TASK DETAILS –
The entries below should be repeated exactly, with no pictures carried over.

++++++++++

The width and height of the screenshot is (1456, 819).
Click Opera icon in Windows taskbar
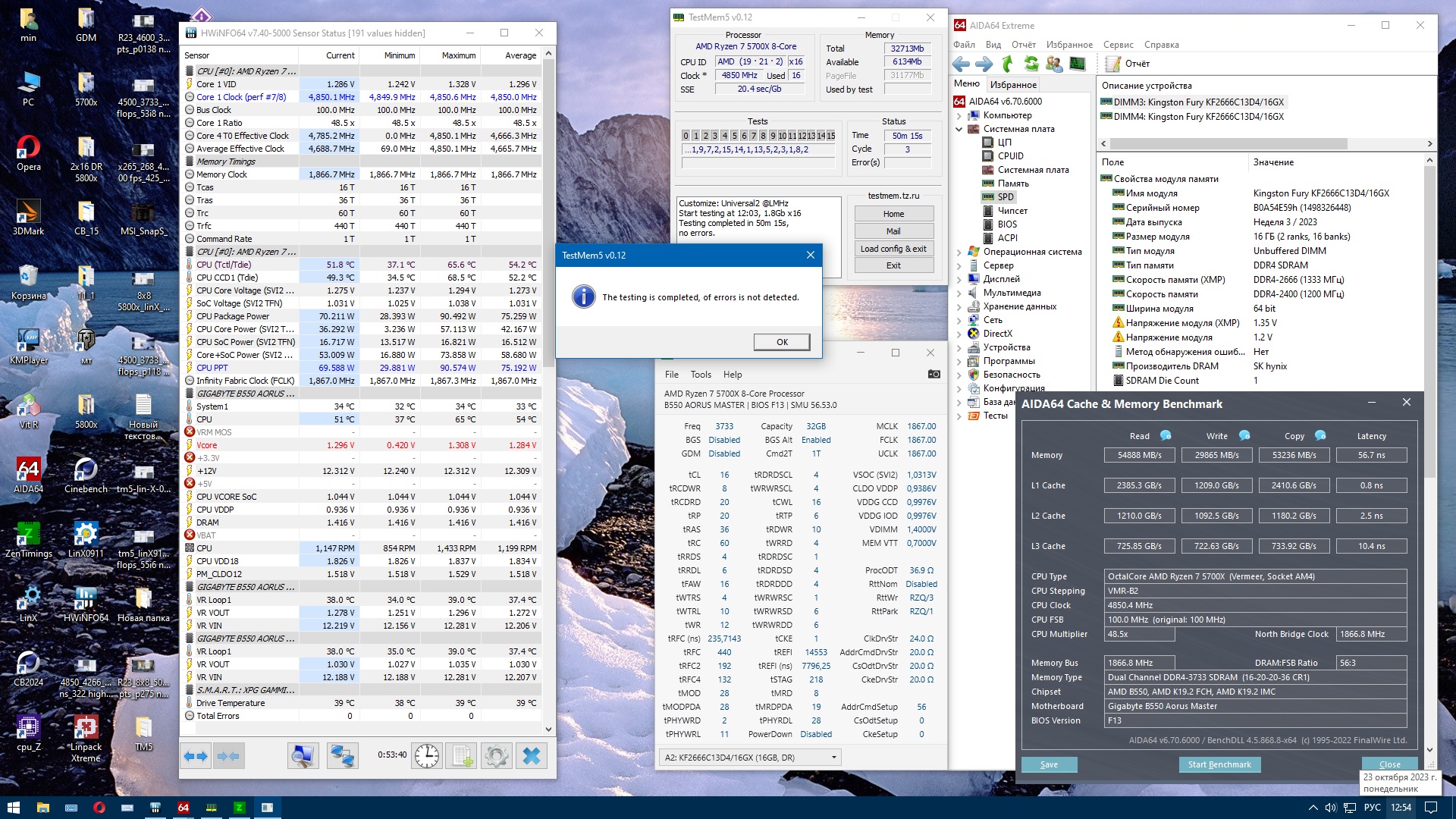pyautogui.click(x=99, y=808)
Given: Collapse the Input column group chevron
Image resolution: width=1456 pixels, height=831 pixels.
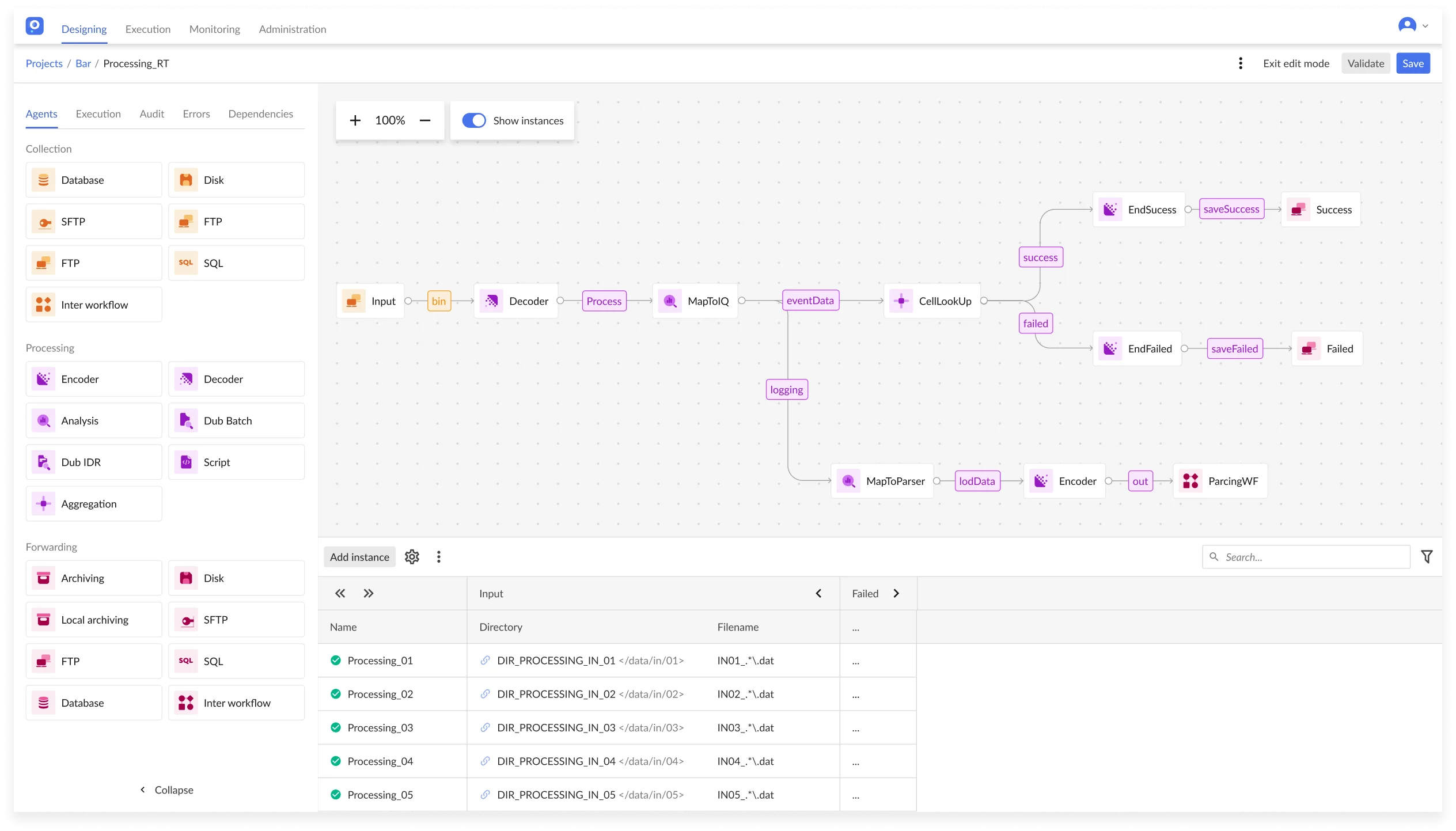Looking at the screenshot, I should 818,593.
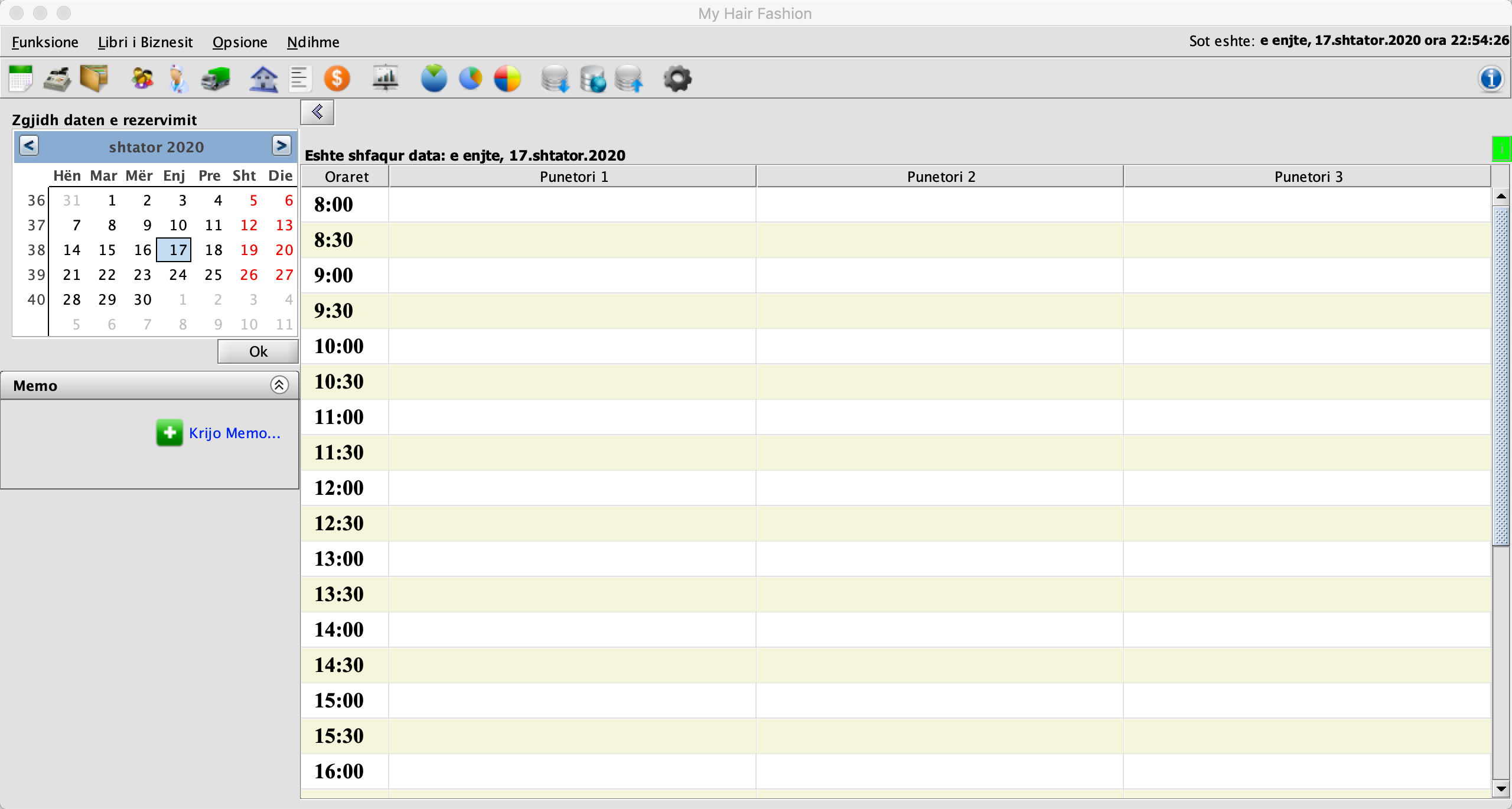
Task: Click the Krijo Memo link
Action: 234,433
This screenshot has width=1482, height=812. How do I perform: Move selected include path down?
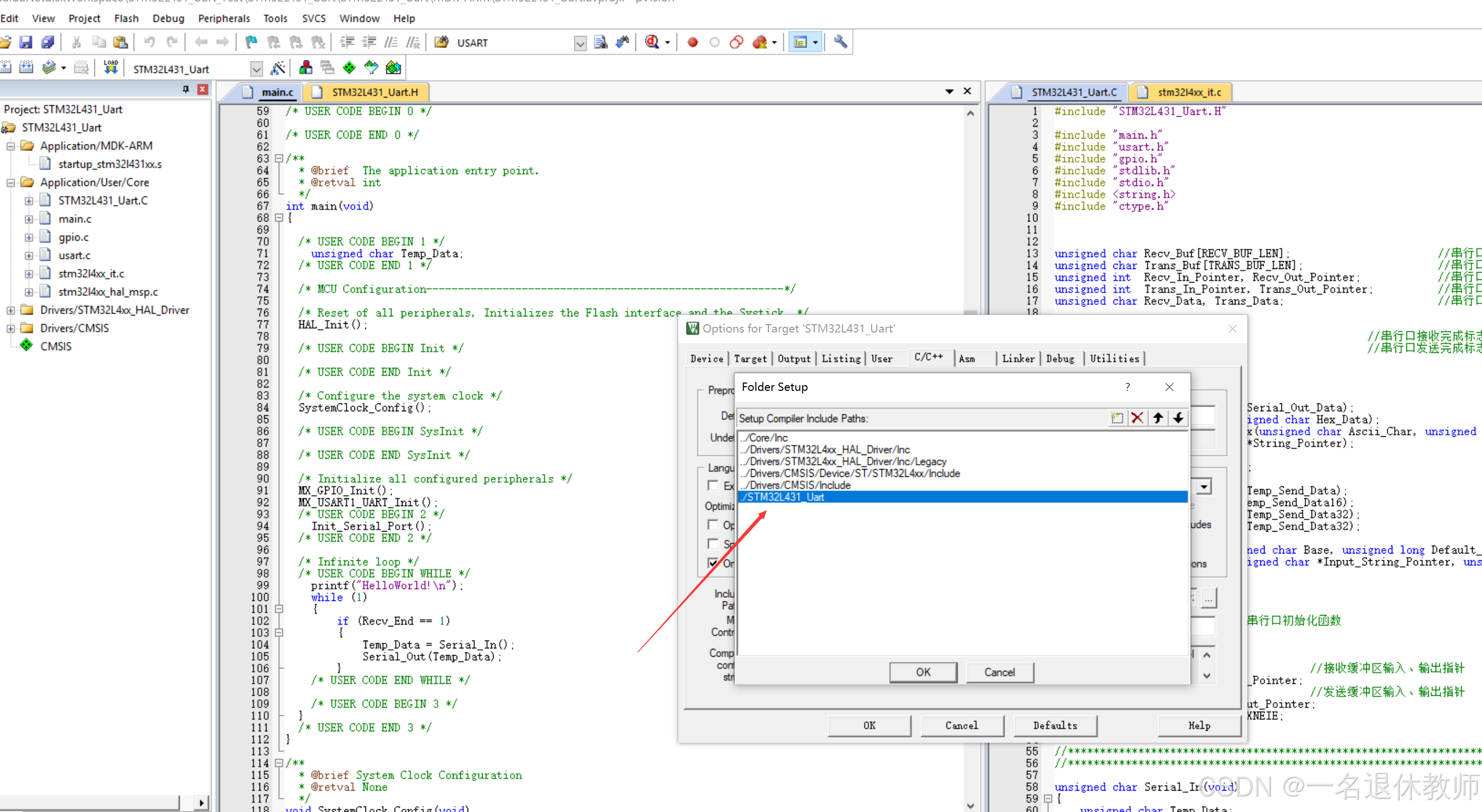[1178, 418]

++++++++++

REPLY –
The width and height of the screenshot is (1456, 819).
Click Opera icon in Windows taskbar
pyautogui.click(x=99, y=808)
Given: Collapse the Input column group chevron
Image resolution: width=1456 pixels, height=831 pixels.
Looking at the screenshot, I should 818,593.
Task: Click the Krijo Memo link
Action: 234,433
This screenshot has width=1482, height=812. How do I perform: Move selected include path down?
[1178, 418]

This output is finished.